Task item: Where in the data does the word "click" appear? Find those lines and copy them.

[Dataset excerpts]
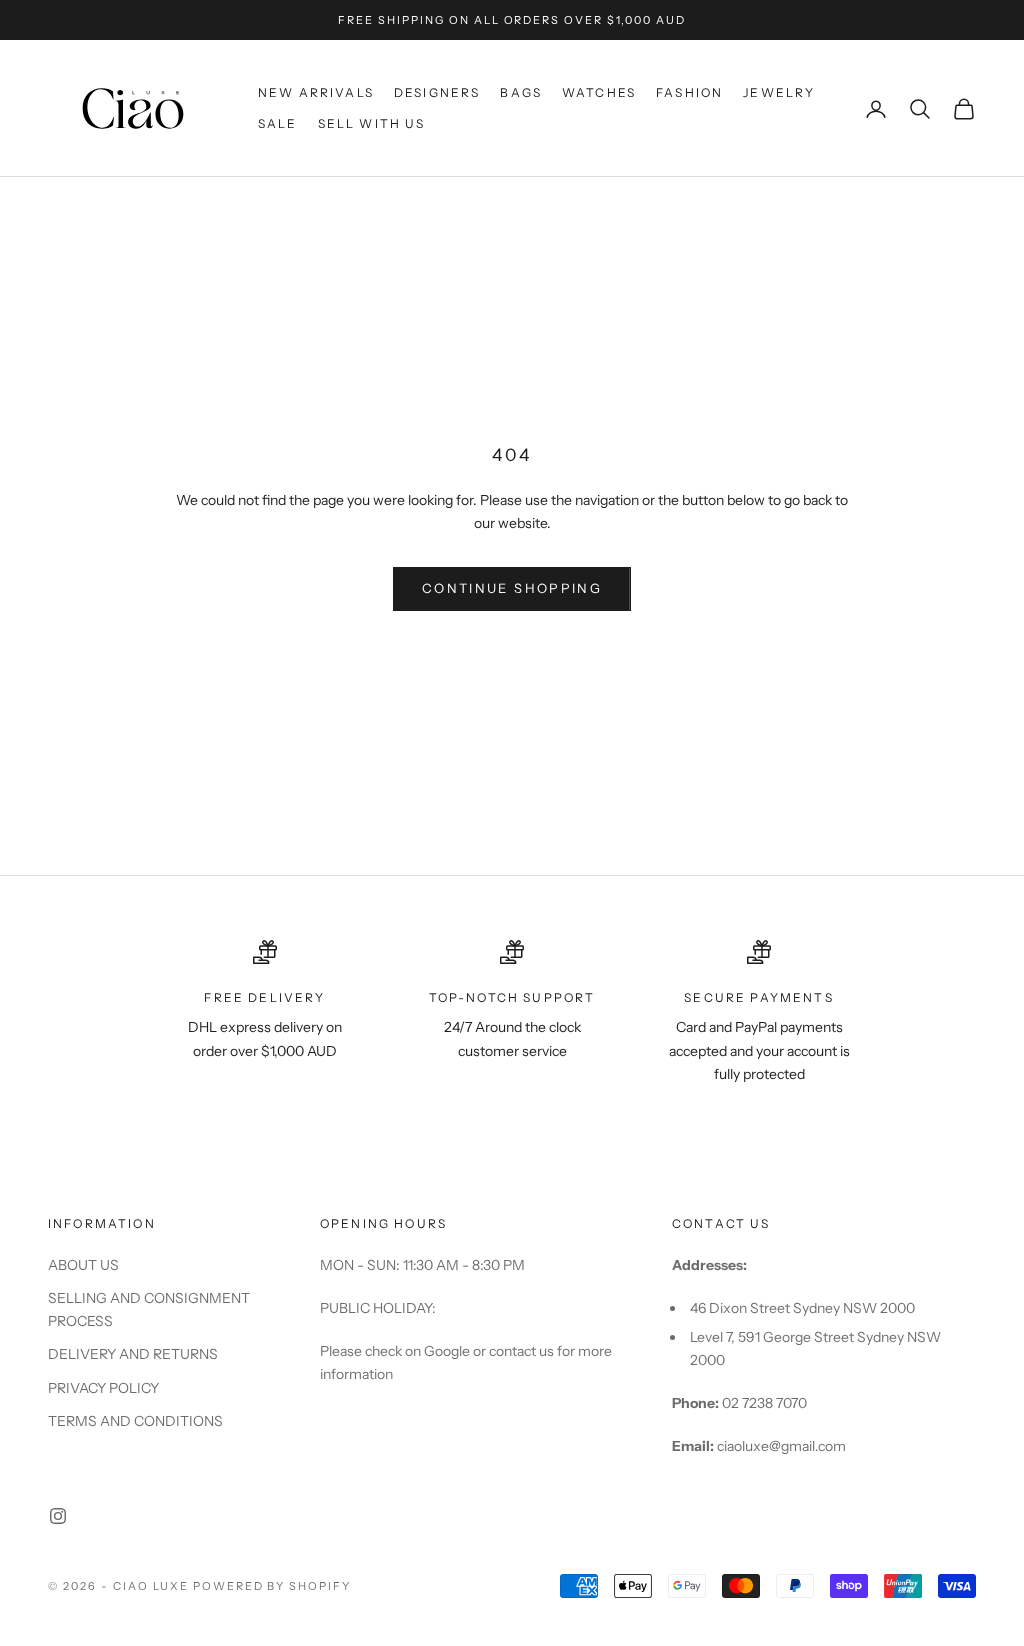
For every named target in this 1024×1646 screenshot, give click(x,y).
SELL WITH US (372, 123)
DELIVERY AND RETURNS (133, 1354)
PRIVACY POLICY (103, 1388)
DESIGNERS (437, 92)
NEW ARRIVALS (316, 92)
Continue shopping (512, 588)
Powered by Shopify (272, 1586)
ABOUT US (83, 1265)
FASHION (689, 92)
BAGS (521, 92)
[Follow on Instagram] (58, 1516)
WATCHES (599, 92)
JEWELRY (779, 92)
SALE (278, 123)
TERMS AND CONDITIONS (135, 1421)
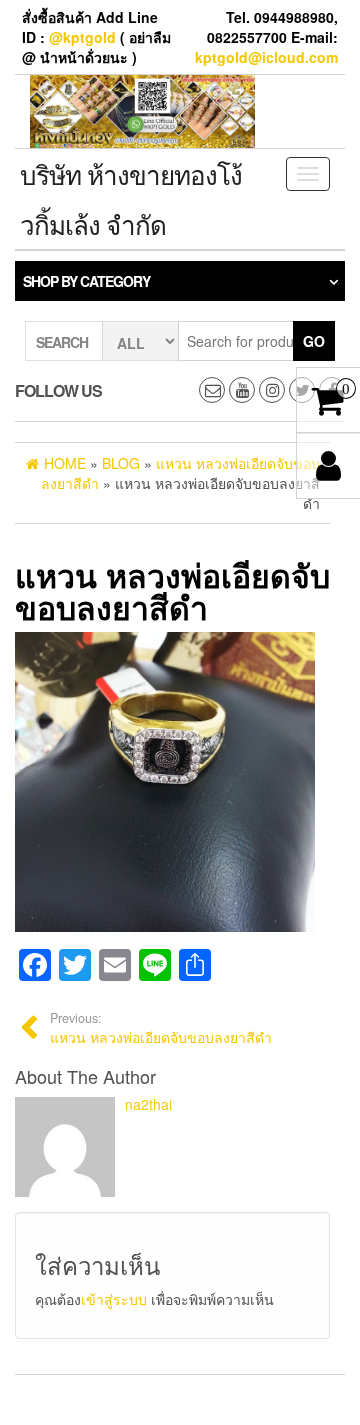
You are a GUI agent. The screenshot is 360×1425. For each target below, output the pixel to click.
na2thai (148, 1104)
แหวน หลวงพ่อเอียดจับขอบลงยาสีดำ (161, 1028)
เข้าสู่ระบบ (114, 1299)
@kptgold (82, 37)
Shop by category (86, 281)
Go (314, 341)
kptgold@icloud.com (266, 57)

Answer for this exercise:
For every named target in this 1024×1646 screenshot, give click(x,y).
You are a GUI agent. The screenshot is 360×1425. For each target below, output the pixel to click.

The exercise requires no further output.